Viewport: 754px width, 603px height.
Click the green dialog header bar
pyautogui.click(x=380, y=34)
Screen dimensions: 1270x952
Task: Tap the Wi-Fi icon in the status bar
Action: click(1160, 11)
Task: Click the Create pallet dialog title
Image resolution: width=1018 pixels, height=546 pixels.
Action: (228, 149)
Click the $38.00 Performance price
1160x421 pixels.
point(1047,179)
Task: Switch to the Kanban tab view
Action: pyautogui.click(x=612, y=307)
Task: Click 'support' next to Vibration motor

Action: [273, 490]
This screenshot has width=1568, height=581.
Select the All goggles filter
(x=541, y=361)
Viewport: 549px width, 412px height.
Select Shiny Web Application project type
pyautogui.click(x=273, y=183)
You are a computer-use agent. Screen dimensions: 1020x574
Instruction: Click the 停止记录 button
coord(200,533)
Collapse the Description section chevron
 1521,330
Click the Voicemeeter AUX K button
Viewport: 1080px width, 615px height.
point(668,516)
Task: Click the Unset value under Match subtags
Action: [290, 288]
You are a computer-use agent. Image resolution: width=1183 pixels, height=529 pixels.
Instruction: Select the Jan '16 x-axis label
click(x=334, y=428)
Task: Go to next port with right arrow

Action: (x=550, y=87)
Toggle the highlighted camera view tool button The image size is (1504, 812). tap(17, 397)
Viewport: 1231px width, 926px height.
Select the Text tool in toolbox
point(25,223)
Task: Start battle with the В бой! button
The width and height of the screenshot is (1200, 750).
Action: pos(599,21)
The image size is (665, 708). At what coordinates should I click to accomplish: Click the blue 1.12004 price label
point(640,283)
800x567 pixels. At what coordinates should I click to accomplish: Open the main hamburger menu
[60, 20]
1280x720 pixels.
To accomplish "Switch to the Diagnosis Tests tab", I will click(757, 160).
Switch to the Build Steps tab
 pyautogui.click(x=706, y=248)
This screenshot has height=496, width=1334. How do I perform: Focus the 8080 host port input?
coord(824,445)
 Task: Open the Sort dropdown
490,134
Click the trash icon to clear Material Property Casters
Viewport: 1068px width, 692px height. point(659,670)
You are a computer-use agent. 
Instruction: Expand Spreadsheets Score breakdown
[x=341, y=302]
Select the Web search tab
════
> **Exercise brief**
Wherever the string "computer" shows up in the material, copy the line that holds it.

> **Exercise result**
You are a computer-use agent. Screen dimensions: 1020x574
You are a computer-use agent. Image resolution: width=1183 pixels, height=529 pixels.
You are a computer-use agent. 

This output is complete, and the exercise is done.